* _WORK INSTRUCTIONS_
Retype the entries, please, from their first line to the line containing "Screen dimensions: 852x810", exactly and only those lines, minus the pictures.

[LISTED ENTRIES]

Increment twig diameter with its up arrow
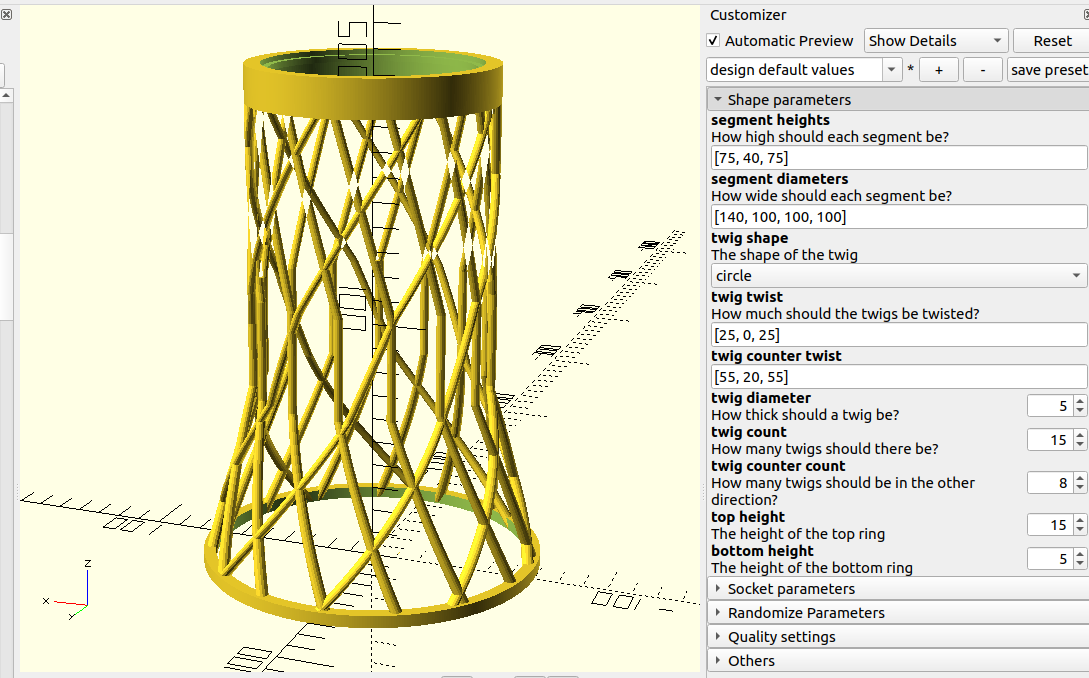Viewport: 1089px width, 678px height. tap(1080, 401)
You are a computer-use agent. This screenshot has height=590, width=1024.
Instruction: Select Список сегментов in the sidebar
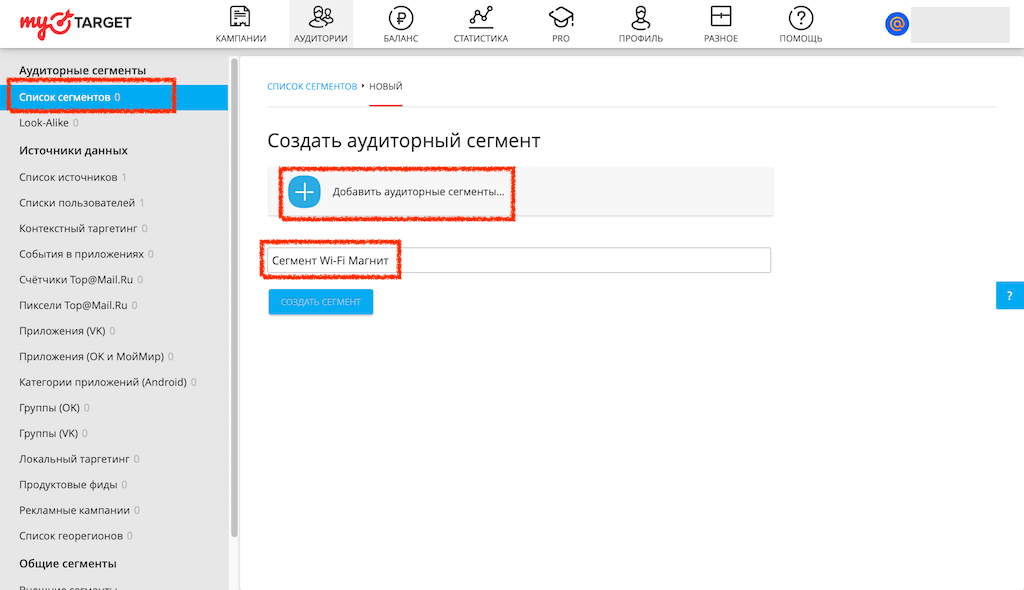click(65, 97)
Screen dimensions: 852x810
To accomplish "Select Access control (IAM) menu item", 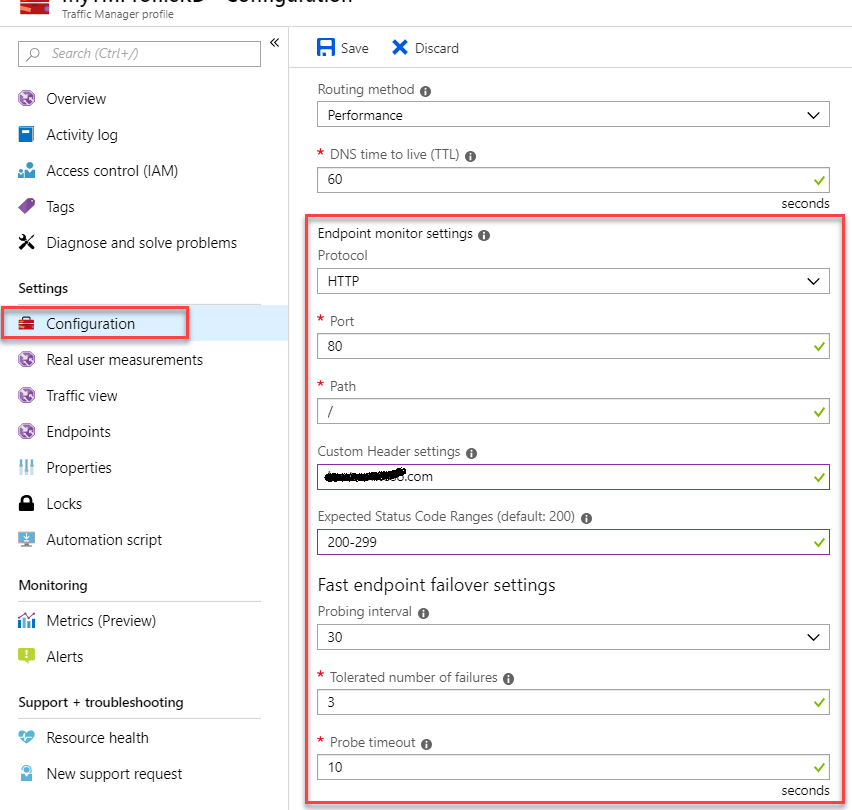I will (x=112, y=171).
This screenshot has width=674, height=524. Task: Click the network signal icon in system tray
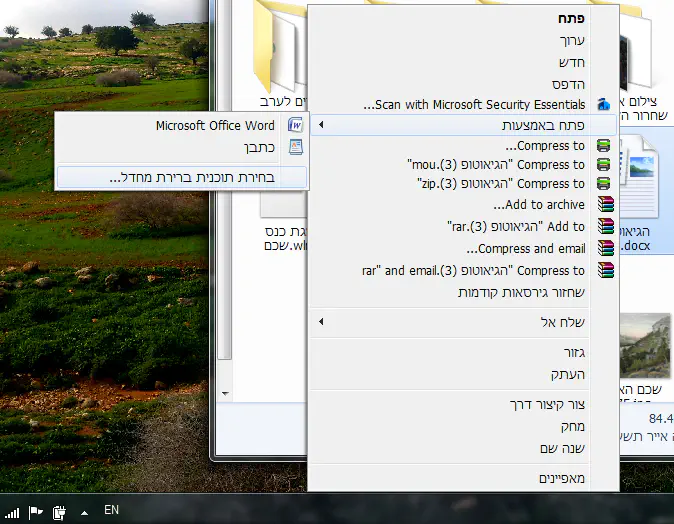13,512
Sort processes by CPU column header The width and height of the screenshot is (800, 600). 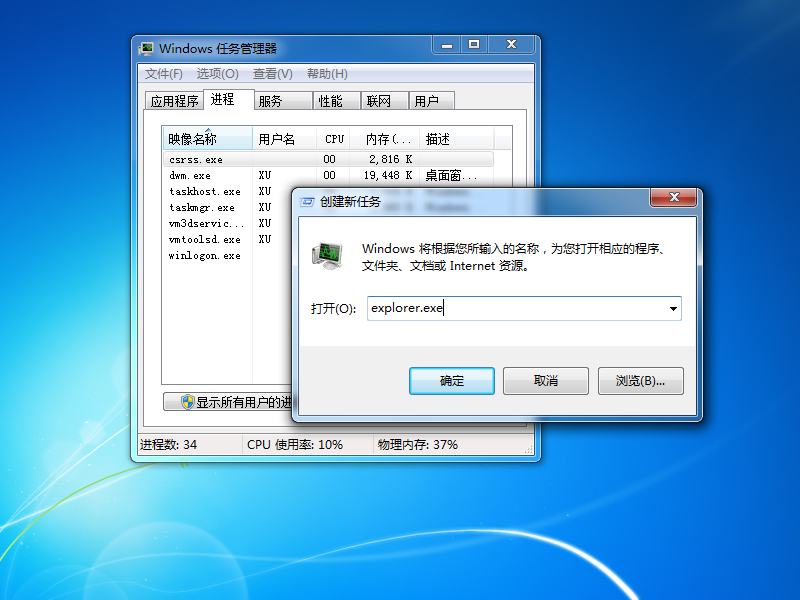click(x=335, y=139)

[/LISTED ENTRIES]

* _COMPLETED TASK_
Increment twig diameter with its up arrow
Viewport: 1089px width, 678px height. tap(1080, 401)
You are a computer-use agent. This screenshot has height=590, width=1024.
Instruction: Select Список сегментов in the sidebar
click(65, 97)
Screen dimensions: 852x810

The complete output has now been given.